He is also looking at opening offices in international markets, particularly in China's smaller cities, and said his company may make an announcement about Chinese operations in the coming weeks. "With growth in China's economy, there is a huge window of opportunity coming our way," he said. "If we are able to capture that, we are able to grow the bank and grow asset size and earnings."

MetroCorp's smaller bank, the $212 million-asset Metro United Bank, has a branch in Los Angeles and one in San Diego. Two weeks ago it announced a deal to buy a branch in Irvine, Calif., from Omni Bank.

Metro United is the successor to First United Bank, which MetroCorp bought in October for $37.4 million in cash. The acquisition was the first since Mr. Lee took the helm in 2004, and by all accounts the integration has gone smoothly. (He joined the company in 1999 as a director.)

MetroCorp's main unit is the $931 million-asset MetroBank, which has 13 branches in Texas, most in the Houston area.

MetroBank has two branches in the Dallas market and is scheduled to open a third June 19 in Plano. Mr. Lee said he plans to double MetroBank's Dallas-area branches and expand to other Texas cities, including Austin and San Antonio.

The Asian-American population grew 49% in Austin and 42% in San Antonio from 2000 to 2004, according to Census Bureau estimates. "When we first started in 1987 [in Houston], the Asian population was as small … as it is in San Antonio and Austin" today, Mr. Lee said. The Census Bureau estimated Houston's Asian population to be 324,061 in 2004.

Brian Klock, vice president of Southwest bank research with Keefe, Bruyette & Woods Inc., said that several years ago MetroBank had five times as many nonperforming loans as other Asian-American banks of its size. Because of that, he said, it had to overhaul its lending and underwriting practices.

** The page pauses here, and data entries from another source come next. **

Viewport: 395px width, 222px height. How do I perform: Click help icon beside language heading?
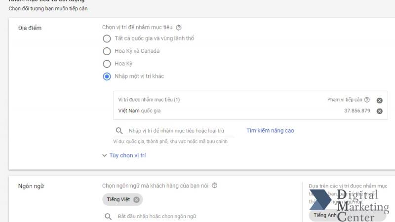coord(214,185)
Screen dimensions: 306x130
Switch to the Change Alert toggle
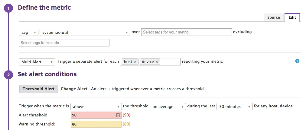point(74,89)
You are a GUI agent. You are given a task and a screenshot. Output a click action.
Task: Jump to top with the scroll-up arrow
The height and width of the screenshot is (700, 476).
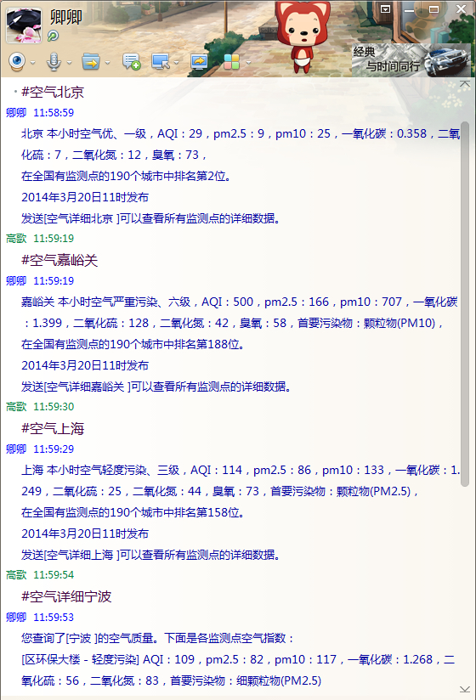point(465,84)
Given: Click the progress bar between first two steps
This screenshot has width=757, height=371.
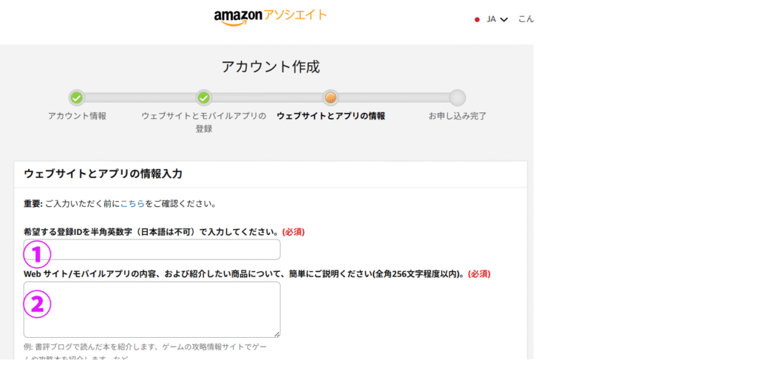Looking at the screenshot, I should point(140,98).
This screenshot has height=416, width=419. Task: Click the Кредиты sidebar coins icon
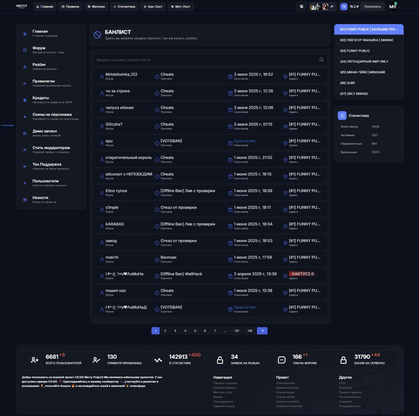[x=25, y=100]
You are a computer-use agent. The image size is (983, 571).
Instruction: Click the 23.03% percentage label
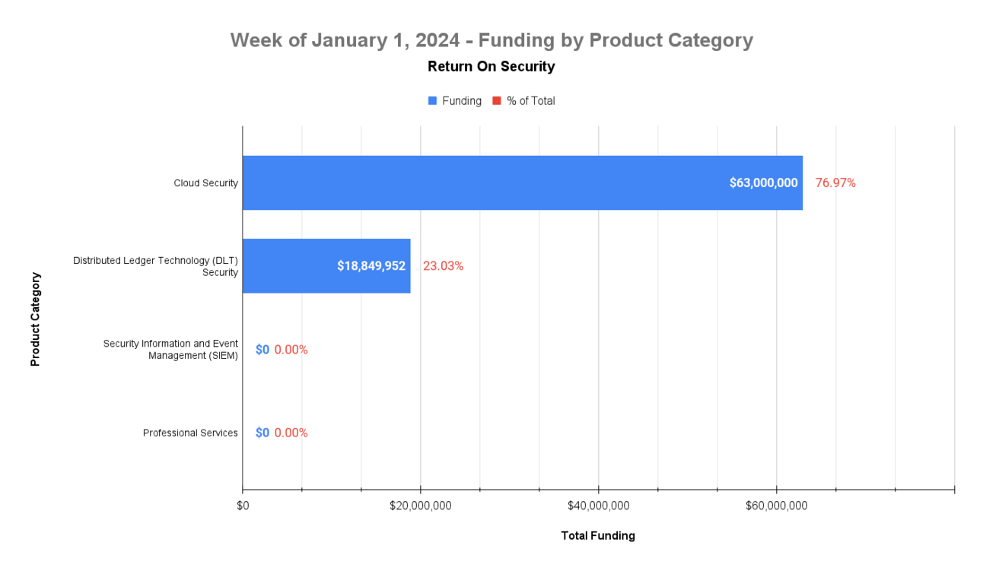pyautogui.click(x=443, y=266)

But Mr. Klock said the company has rebounded, rebuilt its management, and now employs bankers fluent in eight languages. It holds higher than average reserves and is positioned for growth in Asian-American markets, he said.

MetroCorp's first quarter earnings rose 43% from a year earlier, to a record $3.2 million. Interest income jumped roughly 53%. Over the past year MetroCorp's stock price has increased more than 60%. The stock is scheduled to be added to the Russell 2,000 index on July 1.